The quick underwriting model

This is not full underwriting and it is not a complicated financial model. It is a fast, defensible way to answer one question before you write an LOI: what earnings level can I reasonably rely on, and what price range does that support? Your LOI should be anchored to implied EBITDA, not the owner's reported number.

Key terms before you start

Implied EBITDA

The earnings level your analysis supports after normalizing the P&L against documented add-backs and pressure-testing against cash reality. This is what you buy. It differs from owner-reported EBITDA, which is what the seller claims.

EBITDA normalization

The process of adjusting reported profit for items that will not continue under new ownership: owner pay above market rates, one-time documented expenses, and personal expenses running through the business. Only adjustments you can support with documentation belong in normalized EBITDA.

Conservative / base / optimistic cases

Three versions of implied EBITDA that reflect different assumptions about add-backs and risk. The conservative case counts only clean documented adjustments. The base case counts most add-backs but discounts anything not fully clean. The optimistic case assumes all add-backs are real. If the deal only works in the optimistic case, you have hope, not underwriting.

EBITDA multiple

The purchase price divided by EBITDA. In the lower middle market, service businesses typically trade at 3x to 6x, depending on earnings quality, owner dependency, customer concentration, and growth. The multiple you use should reflect the specific risk profile of this deal.

A worked example: what the one-page output looks like

The business is a home services company. Owner reports $2.5M EBITDA. After your Tier 1 and Tier 2 review, you find the following adjustments.

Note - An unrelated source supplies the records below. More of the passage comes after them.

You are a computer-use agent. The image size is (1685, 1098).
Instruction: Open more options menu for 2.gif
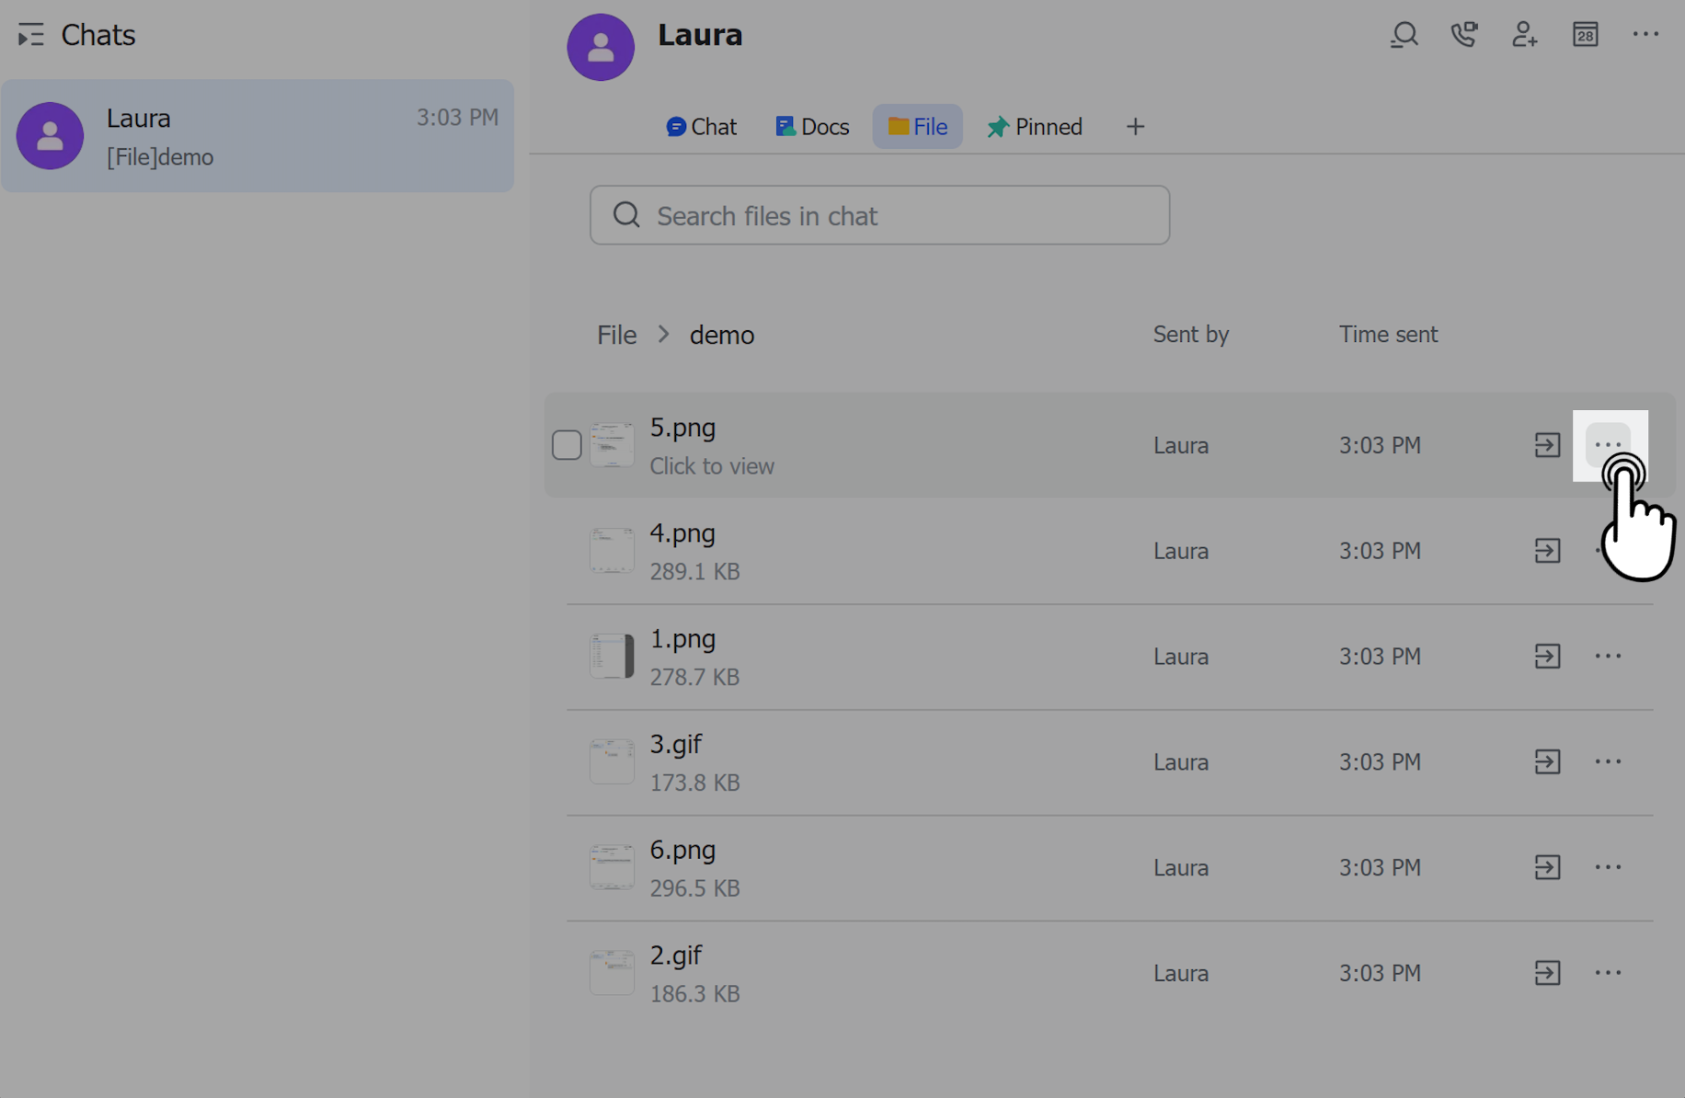click(x=1608, y=973)
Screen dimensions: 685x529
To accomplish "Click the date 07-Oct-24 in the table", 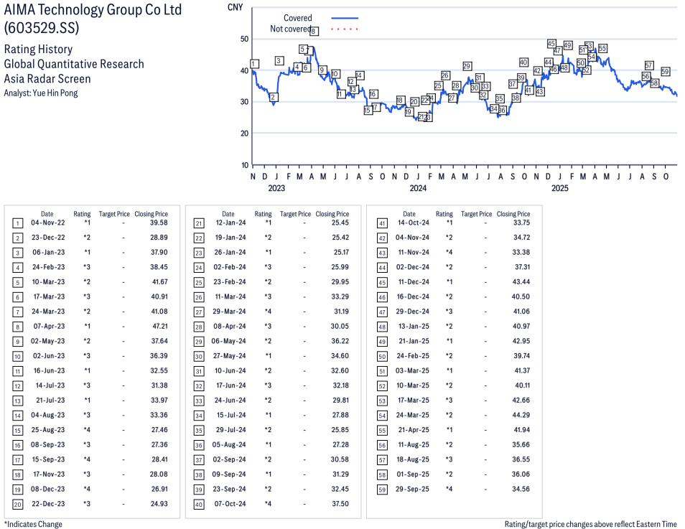I will [x=233, y=504].
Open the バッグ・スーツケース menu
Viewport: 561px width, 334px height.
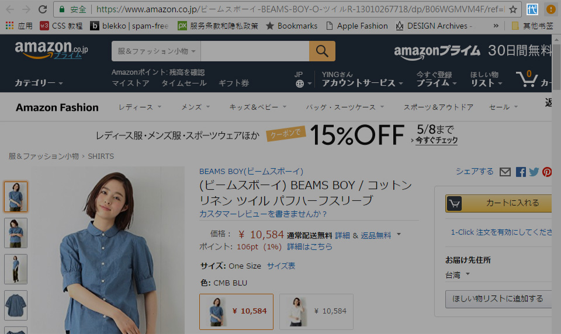pyautogui.click(x=345, y=107)
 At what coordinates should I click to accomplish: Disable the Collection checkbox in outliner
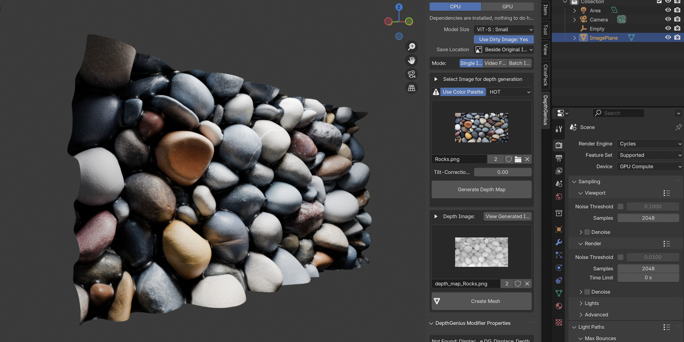click(x=659, y=2)
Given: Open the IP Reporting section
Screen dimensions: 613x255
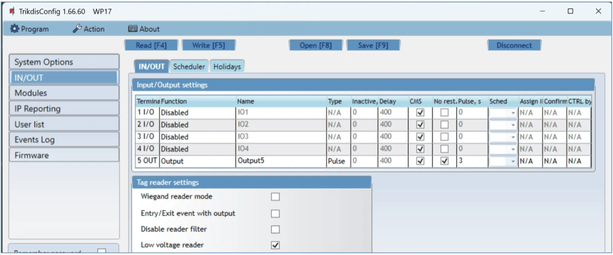Looking at the screenshot, I should 64,109.
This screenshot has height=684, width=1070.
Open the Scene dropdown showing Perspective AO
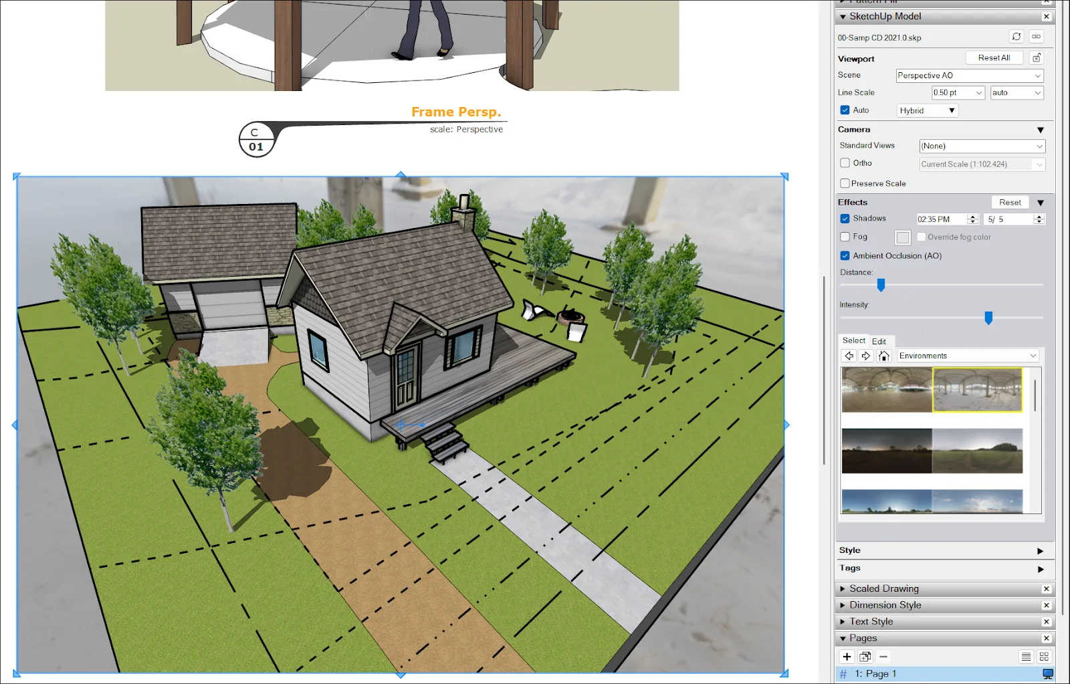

Fictional deal - illustrative numbers only

Owner-reported EBITDA: $2,500,000. Add-backs claimed: Owner pay above market (+$180K, fully documented), personal vehicle (+$95K, 50% documented → credit $47K), one-time legal settlement (+$120K, fully documented). Missing expenses identified: Market-rate replacement GM (-$140K), health insurance not in books (-$28K), deferred HVAC maintenance (-$35K). Conservative case: Owner pay ($180K) + 50% personal vehicle ($47K) + legal settlement ($120K) - all missing expenses ($203K) = $2,144,000 implied EBITDA. Base case: $347K total add-backs × 75% + legal ($120K) - missing ($203K) = $2,178,000. Optimistic case: Full $395K add-backs - $203K missing = $2,692,000. At 4x: Conservative = $8.6M / Base = $8.7M / Optimistic = $10.8M. The deal only works at optimistic case pricing if you believe every add-back is real and none of the missing expenses apply. Anchor the LOI to the base case at $8.7M. Margin check: $2.18M / $8.5M revenue (from bank statements) = 25.6% EBITDA margin. Home services businesses typically run 12 to 22%. You are above market. Either the business has a genuine pricing advantage worth documenting, or expenses are understated. Flag for the margin reasonableness conversation with the seller.

Section takeaway

Price off what you can defend, not what you hope is true

The quick underwriting model is not about being right. It is about knowing what you believe, why you believe it, and what would change your mind. That clarity is what lets you write an LOI with confidence and negotiate without getting backed into a corner.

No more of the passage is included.